▶ EXERCISE DETAILS
Starting at the line that contains "Viewport: 1026px width, 849px", copy every line to the end of the material below exactly, and omit the pictures.

▶ DATASET RECORDS
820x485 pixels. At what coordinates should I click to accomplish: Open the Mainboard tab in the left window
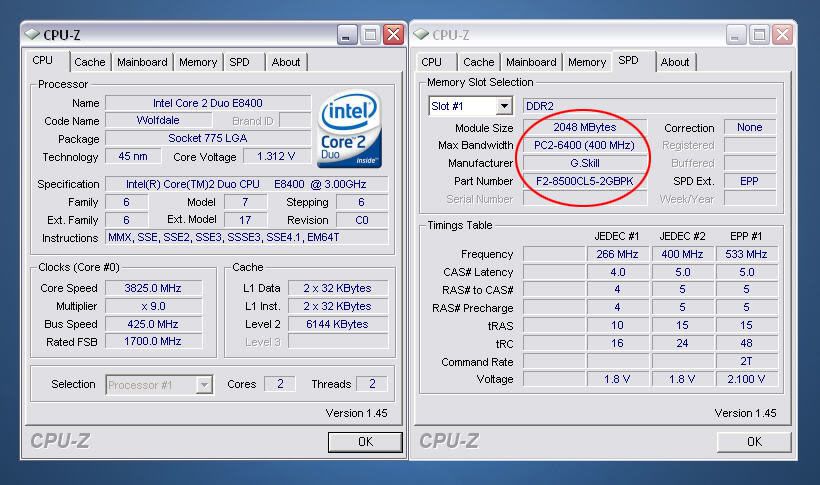[142, 62]
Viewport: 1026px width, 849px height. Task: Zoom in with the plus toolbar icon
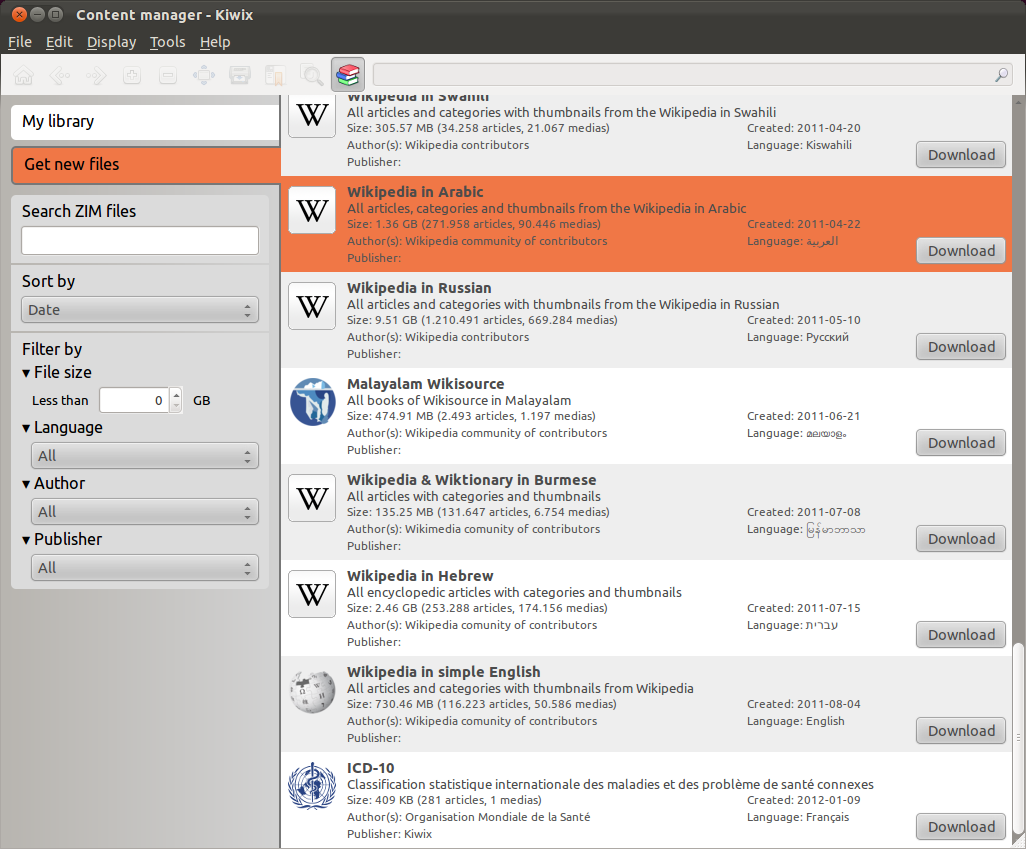tap(131, 75)
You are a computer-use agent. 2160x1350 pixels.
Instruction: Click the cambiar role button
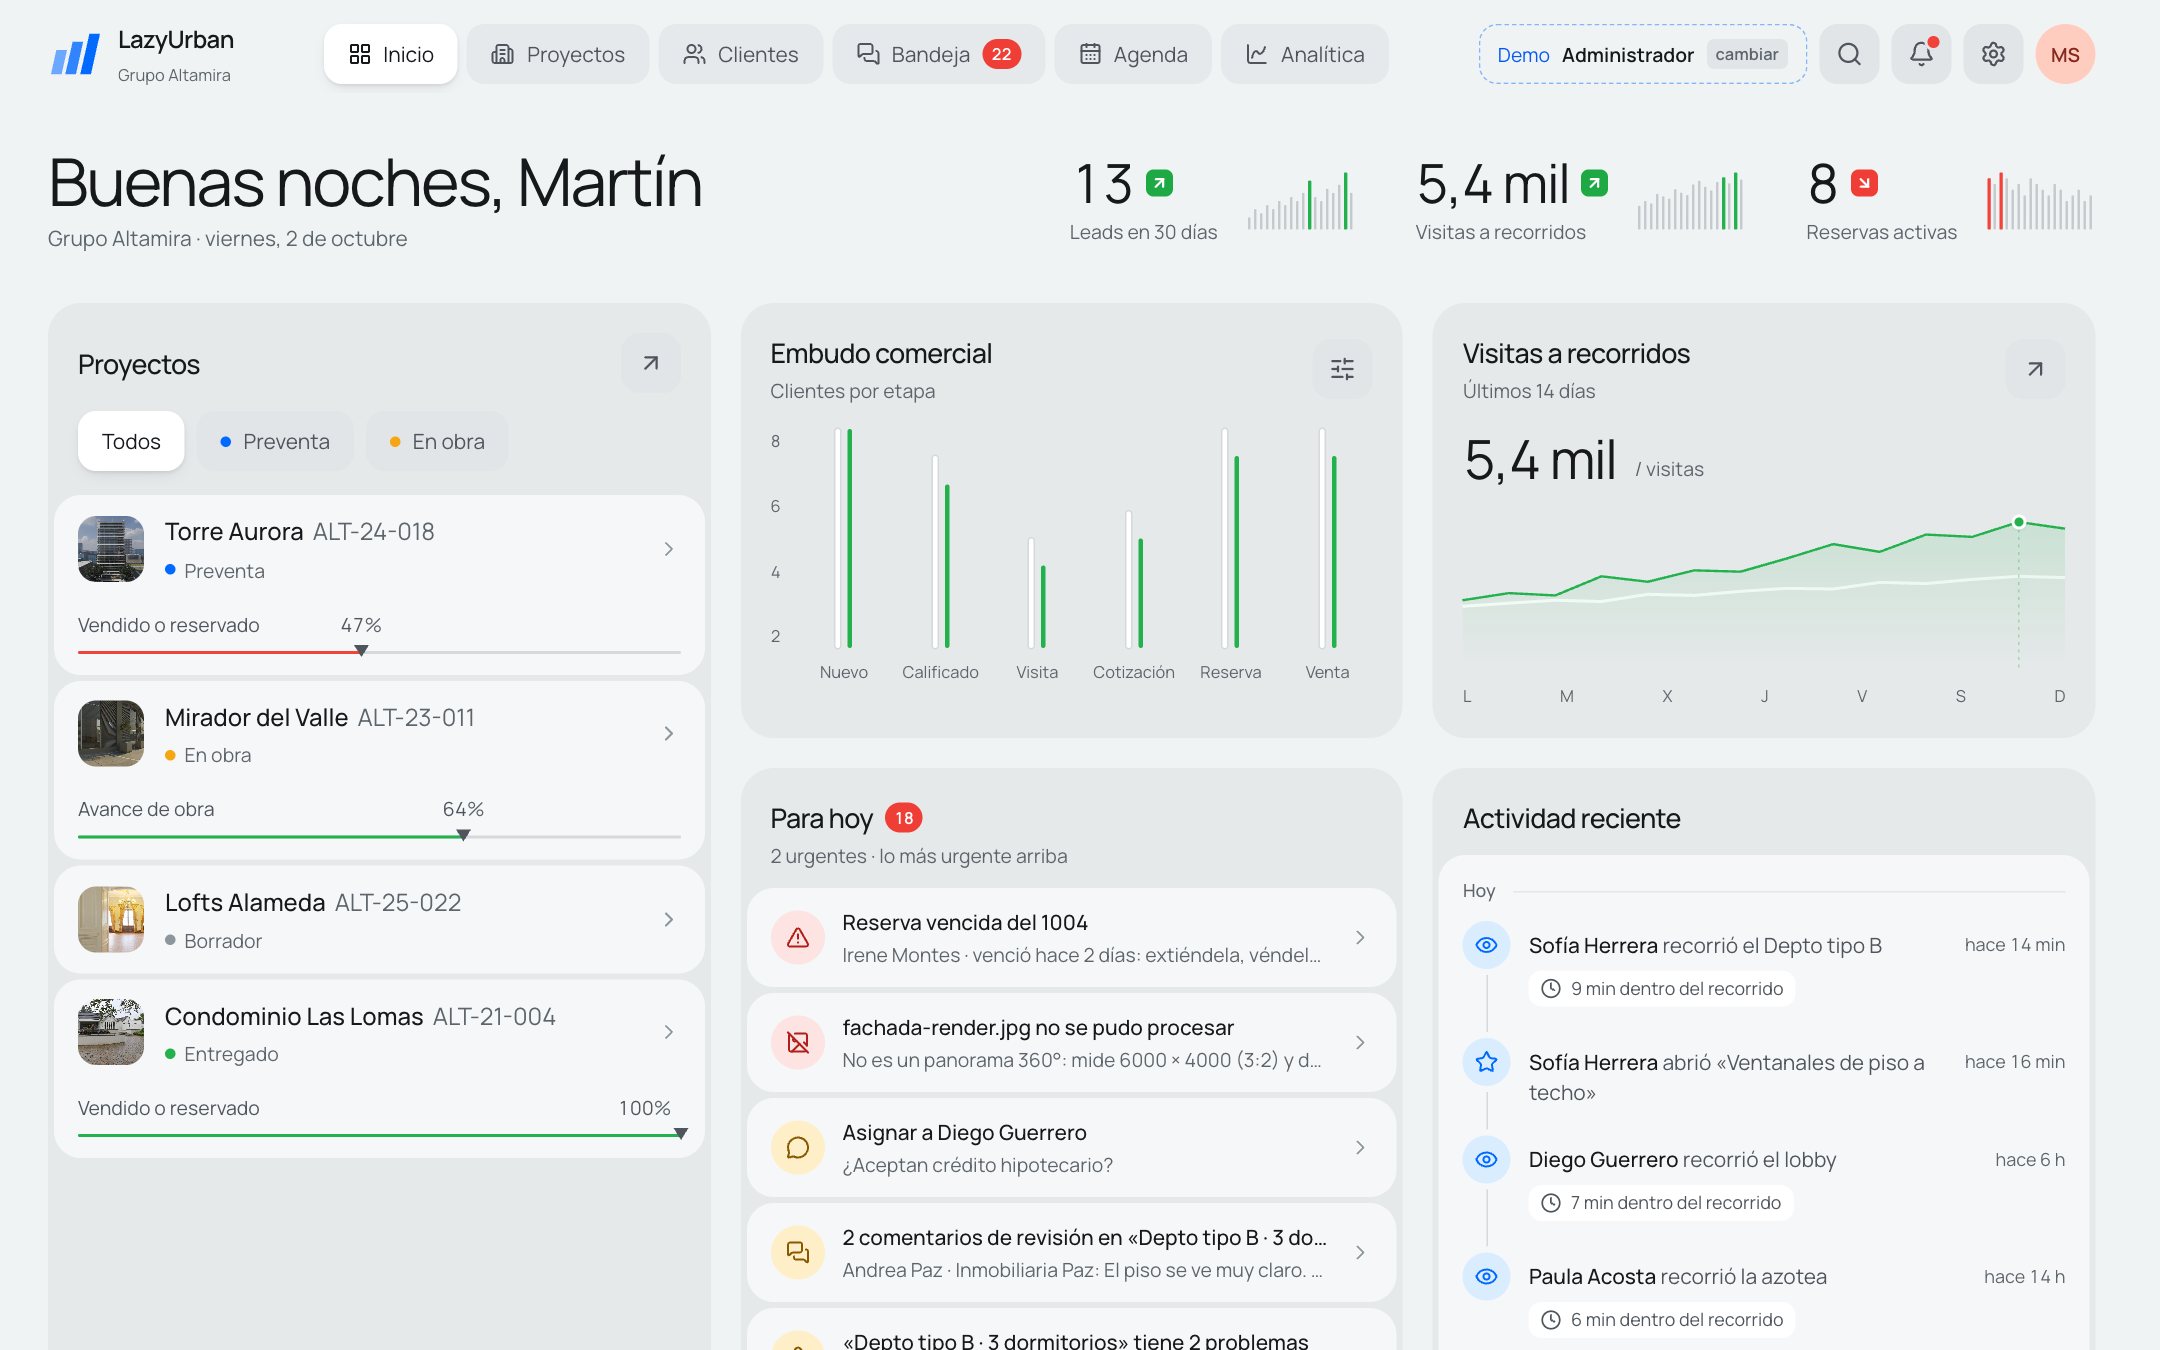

▶ ANSWER BOX
Viewport: 1026px width, 849px height. Task: Zoom in with the plus toolbar icon
tap(131, 75)
You are a computer-use agent. 2160x1350 pixels.
Instruction: Click the cambiar role button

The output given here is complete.